--- Passage shown Enclosed Below ---

1823 painting by Caspar David Friedrich

Hutten's Grave (1823) is an oil on canvas painting by Caspar David Friedrich, showing a man in Lützow Free Corps uniform standing by the grave of the Renaissance humanist and German nationalist Ulrich von Hutten. Influenced heavily by the political climate of the time and Friedrich's own political beliefs, the painting is one of Friedrich's most political works and affirms his allegiance to the German nationalist movement. The painting was made to commemorate the 300th anniversary of Hutten's death and the 10th anniversary of Napoleon's invasion of Germany. It is now in the Klassik Stiftung Weimar's collection and on show in the Schlossmuseum at the Stadtschloss Weimar.

==Background==
Following the defeat of Napoleon at the Battle of Leipzig in 1813, the ideas of German unification and nationalism gained momentum. The center of new liberal ideas was the universities. However, these ideas troubled the ruling elite and the new order established by the Congress of Vienna (1814–1815). As a result, the members of the German Confederation instituted the Carlsbad Decrees in 1819, which severely limited free speech and banned the teaching of liberal ideas in universities. Friedrich saw these developments as a betrayal of the spirit of those who had fought against Napoleon. He wanted to create a work that would honor liberal ideas and serve as a monument to those who had died in pursuit of them.

== Composition and symbolism ==
In this work, Friedrich combines the political and religious in an overt manner that is unlike many of his previous works. The gothic ruin that serves as the setting for the image is based on a monastery in the German city of Oybin. The man in the image is wearing altdeutsch (old German) attire which grew popular during Napoleon's campaign as a symbol of anti-French sentiment. The style was also adopted by the Lützow Free Corps. Those who viewed the image at the time would have recognized this style and its political meaning. Friedrich's decision to depict the grave of Ulrich von Hutten was also political. Hutten was a German nationalist and a contemporary of Martin Luther. These values were very important to Friedrich, who wanted German unity and was a devout Lutheran himself. Several names and years are inscribed on the tomb: "Jahn 1813," "Arndt 1813," "Stein 1813," "Görres 1821," and "Scharnhorst." All of these men were contemporaries of Friedrich and all were German nationalist thinkers. Scharnhorst died in the Battle of Leipzig and the rest faced persecution and even exile for spreading liberal ideas. By combining the tomb of Hutten with the names of contemporary nationalist thinkers Friedrich linked together the past and present of German nationalist thinking. He also called attention to the repression of liberal ideas and what he saw as the failure of the regional elite to embrace reforms.

--- End of Enclosed Passage shown ---

Prompt
Copy the article on Hutten's Grave between "1823 painting by" and "the Stadtschloss Weimar.", inclusive, replacing "oil on canvas" with "oil on panel". The listing that follows comes from a different source than the article on Hutten's Grave.

--- Dataset content Enclosed Below ---

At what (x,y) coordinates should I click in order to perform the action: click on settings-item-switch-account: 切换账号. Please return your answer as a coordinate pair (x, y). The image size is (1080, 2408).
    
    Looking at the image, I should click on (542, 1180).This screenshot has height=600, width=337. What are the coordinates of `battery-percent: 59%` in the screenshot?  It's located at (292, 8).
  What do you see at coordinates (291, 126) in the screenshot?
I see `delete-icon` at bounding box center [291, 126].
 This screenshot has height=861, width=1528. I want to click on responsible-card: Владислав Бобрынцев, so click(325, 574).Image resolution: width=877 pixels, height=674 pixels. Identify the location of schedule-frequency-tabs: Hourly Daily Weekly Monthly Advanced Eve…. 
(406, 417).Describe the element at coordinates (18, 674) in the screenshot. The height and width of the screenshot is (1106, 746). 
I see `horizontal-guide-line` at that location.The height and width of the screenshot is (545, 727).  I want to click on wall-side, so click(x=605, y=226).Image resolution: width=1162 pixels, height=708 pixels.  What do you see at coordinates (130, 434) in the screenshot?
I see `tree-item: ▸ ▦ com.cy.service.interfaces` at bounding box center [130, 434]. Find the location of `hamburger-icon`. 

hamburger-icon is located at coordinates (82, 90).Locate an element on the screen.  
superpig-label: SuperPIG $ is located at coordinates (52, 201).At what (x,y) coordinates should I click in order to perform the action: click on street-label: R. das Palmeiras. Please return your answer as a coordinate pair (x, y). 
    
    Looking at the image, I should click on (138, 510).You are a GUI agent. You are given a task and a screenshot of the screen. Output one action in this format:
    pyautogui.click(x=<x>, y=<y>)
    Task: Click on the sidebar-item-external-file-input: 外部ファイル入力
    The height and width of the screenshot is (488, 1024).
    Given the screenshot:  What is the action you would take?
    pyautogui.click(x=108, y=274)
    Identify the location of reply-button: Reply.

--- End of Enclosed Dataset content ---

Completed exercise
1823 painting by Caspar David Friedrich

Hutten's Grave (1823) is an oil on panel painting by Caspar David Friedrich, showing a man in Lützow Free Corps uniform standing by the grave of the Renaissance humanist and German nationalist Ulrich von Hutten. Influenced heavily by the political climate of the time and Friedrich's own political beliefs, the painting is one of Friedrich's most political works and affirms his allegiance to the German nationalist movement. The painting was made to commemorate the 300th anniversary of Hutten's death and the 10th anniversary of Napoleon's invasion of Germany. It is now in the Klassik Stiftung Weimar's collection and on show in the Schlossmuseum at the Stadtschloss Weimar.